__Lista de tarefas__.
a - Segundo o trecho do texto, por que a fotografia é chamada de "Um quadro incompleto"? Responda em uma a três frases.
b - Traduza para o inglês esta frase do trecho do texto: "Também no Brasil, a casa dos pais virou refúgio seguro."

Casa paterna
Tenho em casa uma fotografia amarelada pelo tempo. É o mais antigo registro da secular família do meu avô paterno. No verso, numa caligrafia bonita, ele anotou uma dedicatória ao parente distante. No final, registra o ano da pose fotográfica: 1937.
Ali está a família reunida na véspera de uma festa. Reconheço em sérios semblantes algumas tias já adultas e dois tios, ainda crianças. Um quadro incompleto. A maioria estava longe, muitos haviam sumido em busca de seus destinos pelo mundo.
Sinto a falta, entre as mulheres, de tia Nanã, que há pouco realizara seu casamento. O pai, o mais velho dos homens, já vivia pelas minas do Mimoso, à procura de cristal de rocha e pedras preciosas. O tio Preto, assim apelidado devido a coloração mais escura de sua pele, também seguira as mesmas trilhas do garimpo, mas contam que infernizava a todos pelo vício nos jogos de azar. Na mesma época, o tio Olegário já havia partido para o Rio de Janeiro, fascinado pelo futuro na então Capital Federal, e para onde seguiria, depois, também o tio Deco. A velha foto mostra que, pouco a pouco, a família ia se fragmentando, com cada filho criando asas após a fase adulta.
Um relatório do Eurostat, o instituto de estatísticas da União Europeia, revelou há algum tempo o que vem mudando em relação à família. Os jovens europeus relutam em deixar o colo da mamma. Segundo o escritor italiano, Piero Citati, eles pertencem a uma geração de eternos adolescentes, que não têm pressa nem interesse em crescer e, ao contrário de seus avós, não querem se tornar adultos tão cedo. Na verdade, retardam o mais que podem o abandono da casa paterna e o casamento.
Os italianos são campeões no chamado mammismo. Em 1987, 60% dos rapazes e moças continuavam a viver – na maioria dos casos, economicamente independentes – na casa dos pais. Oito anos depois, em 1995, aquela porcentagem havia crescido bastante: 71% dos jovens italianos passaram a considerar desnecessário e pouco interessante viver por conta própria, ou seja, longe da saia da mãe.
Também no Brasil, a casa dos pais virou refúgio seguro. Antes, sair de casa aos vinte anos era obrigação. Hoje, seja pela acomodação da juventude ou pelo funil cada vez mais estreito no mercado de trabalho, mudou a situação.

__Informações fornecidas__.

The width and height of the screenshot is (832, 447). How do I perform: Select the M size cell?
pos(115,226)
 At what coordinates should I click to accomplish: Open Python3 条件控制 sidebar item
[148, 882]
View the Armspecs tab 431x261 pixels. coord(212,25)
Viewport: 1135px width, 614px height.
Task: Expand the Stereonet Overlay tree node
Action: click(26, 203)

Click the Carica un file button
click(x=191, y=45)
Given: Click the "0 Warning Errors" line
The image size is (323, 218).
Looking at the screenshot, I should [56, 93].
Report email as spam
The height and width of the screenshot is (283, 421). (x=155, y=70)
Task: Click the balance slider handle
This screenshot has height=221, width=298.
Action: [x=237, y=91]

__Resultados do exercício__.
a - A fotografia é chamada assim porque a maioria da família estava longe. Muitos tinham sumido em busca de seus destinos pelo mundo. Por isso faltam nela parentes como tia Nanã, o pai e os tios Preto e Olegário.

b - In Brazil too, the parents' home has become a safe refuge.